Task brief: Transcribe the entries below exactly as they appear.

Records for the task:
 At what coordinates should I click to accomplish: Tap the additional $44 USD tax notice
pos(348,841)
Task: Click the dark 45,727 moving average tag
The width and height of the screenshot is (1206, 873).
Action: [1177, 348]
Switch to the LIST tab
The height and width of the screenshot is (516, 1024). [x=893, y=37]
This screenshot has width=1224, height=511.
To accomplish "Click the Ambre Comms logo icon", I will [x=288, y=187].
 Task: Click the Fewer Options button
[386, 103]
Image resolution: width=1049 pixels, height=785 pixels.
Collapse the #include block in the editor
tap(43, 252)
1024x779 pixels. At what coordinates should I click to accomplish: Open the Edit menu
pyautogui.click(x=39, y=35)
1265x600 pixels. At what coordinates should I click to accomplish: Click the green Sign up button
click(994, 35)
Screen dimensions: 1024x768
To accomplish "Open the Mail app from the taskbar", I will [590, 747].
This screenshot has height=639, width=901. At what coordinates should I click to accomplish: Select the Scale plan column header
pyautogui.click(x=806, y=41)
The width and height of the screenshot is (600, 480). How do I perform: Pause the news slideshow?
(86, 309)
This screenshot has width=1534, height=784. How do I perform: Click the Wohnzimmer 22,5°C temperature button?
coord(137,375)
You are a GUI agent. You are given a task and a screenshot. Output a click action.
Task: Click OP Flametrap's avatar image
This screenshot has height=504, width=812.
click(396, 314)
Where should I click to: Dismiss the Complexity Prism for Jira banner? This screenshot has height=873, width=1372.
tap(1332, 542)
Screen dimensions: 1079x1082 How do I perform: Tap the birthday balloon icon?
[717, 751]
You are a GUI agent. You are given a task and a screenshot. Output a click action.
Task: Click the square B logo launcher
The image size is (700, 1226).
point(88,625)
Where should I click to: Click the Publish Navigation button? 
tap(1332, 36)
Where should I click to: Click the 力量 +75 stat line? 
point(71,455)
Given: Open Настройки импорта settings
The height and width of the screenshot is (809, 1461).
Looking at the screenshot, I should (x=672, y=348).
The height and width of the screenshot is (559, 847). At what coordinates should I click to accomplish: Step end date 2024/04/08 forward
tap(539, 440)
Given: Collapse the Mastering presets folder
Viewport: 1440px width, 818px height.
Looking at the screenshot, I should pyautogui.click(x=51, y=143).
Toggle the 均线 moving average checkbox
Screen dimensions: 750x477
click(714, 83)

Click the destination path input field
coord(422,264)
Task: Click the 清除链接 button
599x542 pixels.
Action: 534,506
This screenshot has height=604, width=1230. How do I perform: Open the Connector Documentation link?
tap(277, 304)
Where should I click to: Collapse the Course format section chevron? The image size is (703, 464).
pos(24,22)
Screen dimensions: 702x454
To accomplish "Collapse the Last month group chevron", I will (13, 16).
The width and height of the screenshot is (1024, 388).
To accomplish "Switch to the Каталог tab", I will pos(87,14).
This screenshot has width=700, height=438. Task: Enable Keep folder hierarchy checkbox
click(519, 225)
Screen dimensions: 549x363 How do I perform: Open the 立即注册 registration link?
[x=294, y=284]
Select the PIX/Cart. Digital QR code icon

Response to this exercise:
 At what coordinates should I click to accomplish: Tap the additional $44 USD tax notice
pos(348,841)
Task: Click the dark 45,727 moving average tag
The width and height of the screenshot is (1206, 873).
Action: [1177, 348]
Switch to the LIST tab
The height and width of the screenshot is (516, 1024). [x=893, y=37]
This screenshot has width=1224, height=511.
To accomplish "Click the Ambre Comms logo icon", I will [x=288, y=187].
 Task: Click the Fewer Options button
[386, 103]
Image resolution: width=1049 pixels, height=785 pixels.
Collapse the #include block in the editor
tap(43, 252)
1024x779 pixels. At what coordinates should I click to accomplish: Open the Edit menu
pyautogui.click(x=39, y=35)
1265x600 pixels. At what coordinates should I click to accomplish: Click the green Sign up button
click(994, 35)
Screen dimensions: 1024x768
To accomplish "Open the Mail app from the taskbar", I will [590, 747].
This screenshot has height=639, width=901. At what coordinates should I click to accomplish: Select the Scale plan column header
pyautogui.click(x=806, y=41)
The width and height of the screenshot is (600, 480). How do I perform: Pause the news slideshow?
(86, 309)
This screenshot has width=1534, height=784. How do I perform: Click the Wohnzimmer 22,5°C temperature button?
coord(137,375)
You are a GUI agent. You are given a task and a screenshot. Output a click action.
Task: Click OP Flametrap's avatar image
This screenshot has height=504, width=812.
click(396, 314)
Where should I click to: Dismiss the Complexity Prism for Jira banner? This screenshot has height=873, width=1372.
tap(1332, 542)
Screen dimensions: 1079x1082 How do I perform: Tap the birthday balloon icon?
[717, 751]
You are a GUI agent. You are given a task and a screenshot. Output a click action.
Task: Click the square B logo launcher
The image size is (700, 1226).
point(88,625)
Where should I click to: Click the Publish Navigation button? 
tap(1332, 36)
Where should I click to: Click the 力量 +75 stat line? 
point(71,455)
Given: Open Настройки импорта settings
The height and width of the screenshot is (809, 1461).
Looking at the screenshot, I should (x=672, y=348).
The height and width of the screenshot is (559, 847). At what coordinates should I click to accomplish: Step end date 2024/04/08 forward
tap(539, 440)
Given: Collapse the Mastering presets folder
Viewport: 1440px width, 818px height.
Looking at the screenshot, I should pyautogui.click(x=51, y=143).
Toggle the 均线 moving average checkbox
Screen dimensions: 750x477
click(714, 83)

Click the destination path input field
coord(422,264)
Task: Click the 清除链接 button
599x542 pixels.
Action: 534,506
This screenshot has height=604, width=1230. How do I perform: Open the Connector Documentation link?
tap(277, 304)
Where should I click to: Collapse the Course format section chevron? The image size is (703, 464).
pos(24,22)
Screen dimensions: 702x454
To accomplish "Collapse the Last month group chevron", I will (13, 16).
The width and height of the screenshot is (1024, 388).
To accomplish "Switch to the Каталог tab", I will pos(87,14).
This screenshot has width=700, height=438. Task: Enable Keep folder hierarchy checkbox
click(519, 225)
Screen dimensions: 549x363 How do I perform: Open the 立即注册 registration link?
[x=294, y=284]
Select the PIX/Cart. Digital QR code icon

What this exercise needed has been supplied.